Così Juncker spaventa il fronte degli euroscettici

Jean-Claude Juncker pone nuove condizioni per il Brexit proprio a ridosso delle più importanti elezioni in Europa

Così Juncker spaventa il fronte degli euroscettici

Puntuali come un orologio, non svizzero ma lussemburghese in questo caso, sono arrivate le minacce del Presidente della Commissione europea Jean-Claude Juncker. In attesa dell’inizio ufficiale della trattativa, previsto per il prossimo 29 marzo, Bruxelles alza i toni di quella che sarà una vera e propria contesa. Non è andata giù infatti al già giustiziere del Referendum greco, la scelta britannica di assecondare la votazione popolare dello scorso giugno 2016. “Juncker puts price on Brexit” (“Juncker fissa il prezzo del Brexit”), titolava Bloomberg qualche giorno fa. La cifra che Westminster deve sborsare, stabilita unilateralmente da Bruxelles, si aggirerebbe intorno ai 62 miliardi di dollari.

Ma Juncker rassicura alla BBC che non si tratta di “una punizione”, ma “l’Unione europea deve usare un deterrente per evitare che altri Stati seguano l’esempio britannico”. Una tassazione repressiva dunque, che trova ragione soltanto nella paura di Juncker e dei tecnocrati di Bruxelles. Un meccanismo che ricorda un po’ quello posto in atto dal Congresso di Vienna per evitare le insurrezioni nazionali. Se allora vennero usati i cannoni della Santa Alleanza, oggi si usano le tasse. I 62 miliardi di dollari richiesti da Bruxelles alla Gran Bretagna sono stati definiti “assurdi” da Liam Fox, Ministro del Governo May. In effetti finora Londra non ha avuto voce in capitolo sul calcolo fatto in maniera “scientifica” (così ha detto Juncker) per i costi d’uscita della Gran Bretagna.

Non sarà dunque un nodo facile da sciogliere, quello riguardo alla cifra da pagare. All’accettazione di questa Bruxelles ha infatti vincolato l’inizio di qualsiasi accordo parallelo con Londra. “No negotiation without notification” è lo slogan usato da Bruxelles per soffiare un po' di pressione sul Governo May. Un’infelice scimmiottatura del ben più nobile “no taxation without representation”. Lo slogan urlato dai coloni americani contro un’autorità che voleva tassarli senza garantire uno spazio di discussione democratica. Proprio ciò che fa oggi la stessa Unione europea. Così Londra “without representation” a Bruxelles si trova ora a dover accettare il pagamento di una cifra esorbitante per sottoscrivere accordi cui non può rinunciare. Come tutto ciò che concerne la gestione di cittadini britannici risiedenti nei 27 Stati dell’Unione.

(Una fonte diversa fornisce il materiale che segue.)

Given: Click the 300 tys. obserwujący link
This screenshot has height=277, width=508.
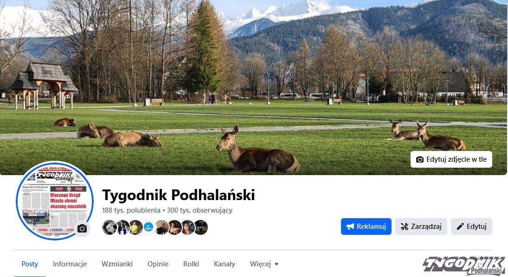Looking at the screenshot, I should click(199, 210).
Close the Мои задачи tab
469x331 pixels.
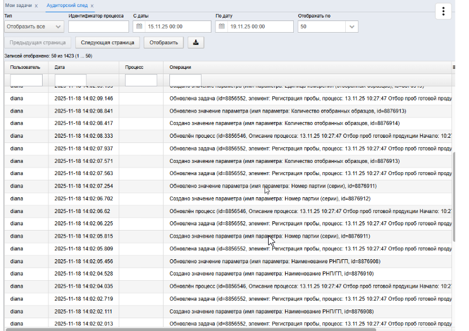tap(36, 6)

Così come la volontà di uscire dalla giurisdizione della Corte europea e dall’area commerciale dell’Unione.

L’Hard Brexit è tutta vincolata alla “modica” cifra di 62 miliardi di dollari. L’inasprimento della trattativa è stato scelto in maniera “scientifica” da parte di Juncker, che insiste nel dire che “non voglio che altri prendano la stessa strada della Gran Bretagna”. Dichiarazioni rilasciate sabato, durante i festeggiamenti per l’anniversario dei trattati di Roma, che danno un forte segnale alle velleità euroscettiche francesi e tedesche. Il messaggio è chiaro.

Se volete lasciare l’Unione la tassa sarà salatissima. Juncker sa bene quanto i cittadini siano sensibili rispetto a eventuali tasse da pagare e cerca così di “spostare” gli equilibri delle prossime votazioni verso scelte più “euro-friendly”.